Sayap-sayap pada singa itu menunjukkan kerajaan nomor dua. Singa secara alamiah adalah yang pertama – yang pertama dari air bah, tetapi (secara tidak alamiah) karena dua sayapnya, maka adalah yang kedua semenjak dari kejadian dunia. Tulang-tulang rusuk di dalam mulut beruang itu menunjukkan kerajaan nomor tiga. Beruang itu secara alamiah adalah yang kedua semenjak dari air bah, tetapi (secara tidak alamiah) karena tiga tulang rusuk itu ia adalah yang ke tiga semenjak dari kejadian dunia; tulang-tulang rusuk telah digunakan, karena sayap selalu berpasangan. Empat sayap yang terdapat pada harimau kumbang itu menunjukkan, bahwa Gerika adalah kerajaan dunia yang ke empat. Harimau kumbang secara alamiah adalah yang ke tiga semenjak dari air bah, tetapi (secara tidak alamiah) karena sayap-sayap itu, ia adalah yang ke empat semenjak dari kejadian dunia. Sejarah terus berjalan, maka sebab itu sayap merupakan simbol yang tepat.

 

 

 

“Bangkitlah, Makanlah Daging Yang Banyak”

 

“Bangkitlah, Makanlah Daging Yang Banyak,” demikian kata rusuk-rusuk itu kepada beruang. (Daniel 7 : 5). Kerajaan Medo-Persia membuka jalan bagi peperangan-peperangan antara kerajaan, oleh sebab itu : “Bangkitlah engkau, Makanlah Daging Yang Banyak.” Demikianlah kerajaan demi kerajaan terjerumus jatuh ke dalam peperangan-peperangan berdarah. Tulang-tulang rusuk di dalam mulut beruang itu tidak mungkin berarti bangsa-bangsa, seperti yang diajarkan oleh sebagian orang, karena bangsa-bangsa dilambangkan oleh tanduk-tanduk, dan bukan oleh tulang-tulang rusuk. Juga tidak mungkin rusuk-rusuk itu menunjuk kepada daerah-daerah propinsi tertentu yang tidak berhasil dikuasai oleh Medo-Persia, karena ia sudah menguasai rusuk-rusuk itu di dalam mulutnya, dan adalah tidak konsisten untuk mengira bahwa orang-orang Persia itu sudah akan menindas negara-negara bagian tertentu lebih dari pada yang lainnya.

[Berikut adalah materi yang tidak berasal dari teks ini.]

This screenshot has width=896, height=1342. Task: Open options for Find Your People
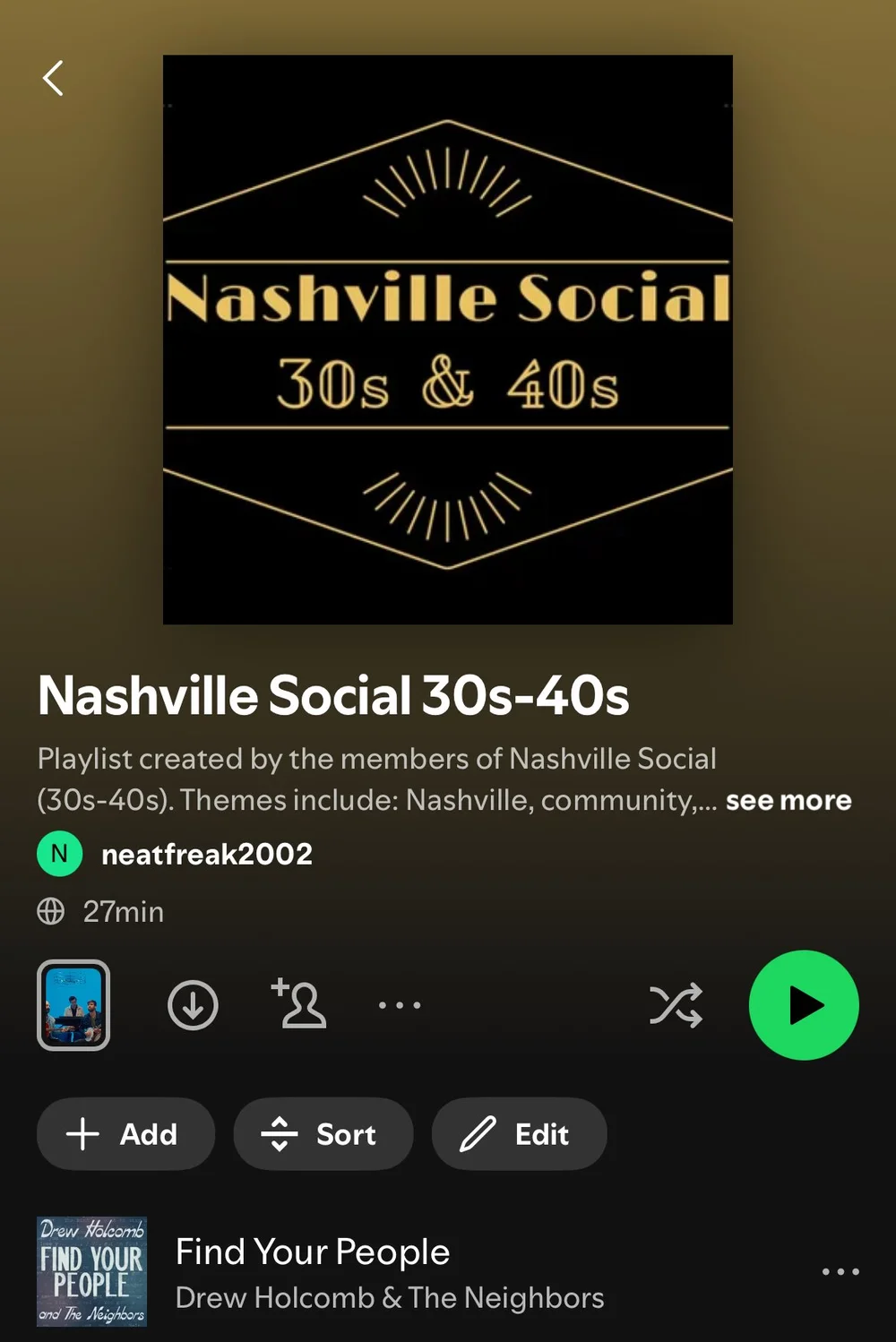coord(840,1271)
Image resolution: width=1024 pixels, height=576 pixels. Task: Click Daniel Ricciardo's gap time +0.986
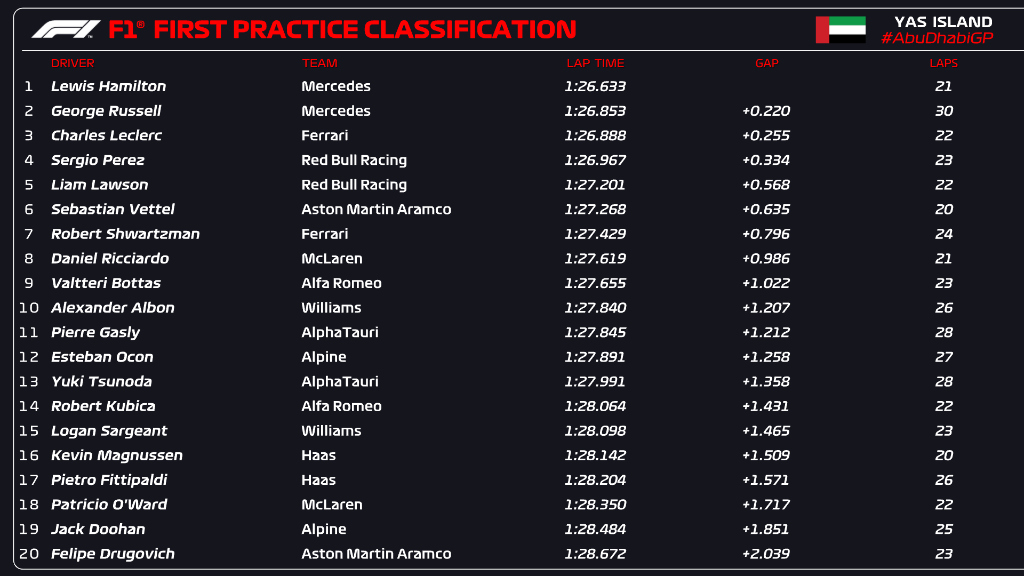tap(764, 258)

Kalau memang hal itu demikian, beruang itu sudah akan memijak-mijak mereka seperti yang diperbuat oleh binatang yang tak tergambarkan itu. (Ayat 7). Simbolnya adalah bertentangan dengan perkiraan yang sedemikian itu, maka tidak ada satu pun bukti ataupun pelajaran yang dapat ditarik dari sesuatu teori yang sedemikian itu.

 

 

 

Tercabut Sayap-Sayap Dari Singa Itu

 

Kita kembali kepada singa, lambang dari Babilon, Daniel mengatakan: “Yang pertama itu adalah seperti singa, dan ia memiliki sayap-sayap burung garuda; maka kulihat sampai tercabutlah sayap-sayapnya itu, maka terangkatlah ia dari atas bumi, lalu ia dibuat berdiri pada kakinya seperti manusia, dan diberikan kepadanya suatu hati manusia.” (Daniel 7 : 4). “Sayap-sayapnya tercabut.” Simbol ini menunjukkan hal yang sama seperti tercabutnya tiga pucuk tanduk dari binatang yang tak tergambarkan itu, (Ayat 8). Jika tercabutnya tanduk-tanduk itu menunjukkan kerajaan-kerajaan mereka diambil dari padanya, maka tercabutnya sayap-sayap itu akan menunjukkan bahwa Babilon sebagai kerajaan nomor dua akan berlalu, menggenapi hasil interpretasi Daniel mengenai tulisan tangan yang terdapat pada tembok: “Inilah interpretasi daripada perkataan itu: Mene, Allah telah menetapkan angka nomor kerajaan tuanku, dan mengakhirinya.” (Daniel 5 : 26). Oleh sebab itu, Babilon jatuh ke dalam tangan dari raja-raja Medo-Persia itu. Dengan demikian sayap-sayapnya “tercabut,” dan kerajaan Medo-Persia itu, nomor tiga, menggantikan singa, yaitu nomor dua.

 

Hati Manusia Diberikan Kepadanya

 

Setelah sayap-sayap dari singa itu tercabut, maka Daniel mengatakan: “Ia dibuat berdiri pada kakinya seperti manusia, dan suatu hati manusia diberikan kepadanya.” Apapun yang diartikan oleh kedudukan dari binatang itu dan perubahan hatinya, aplikasinya adalah tetap sesudah Babilon jatuh ke bawah pemerintahan Medo-Persia, sebab ia berdiri sebagai manusia setelah sayap-sayapnya “tercabut”. Jika kita hendak memperoleh pengertian dari simbol itu, kita harus pertama-tama memikirkan fungsi dari hati, sebab simbol itu sendiri harus sempurna, sebab jika tidak, kebenarannya tidak dapat ditentukan.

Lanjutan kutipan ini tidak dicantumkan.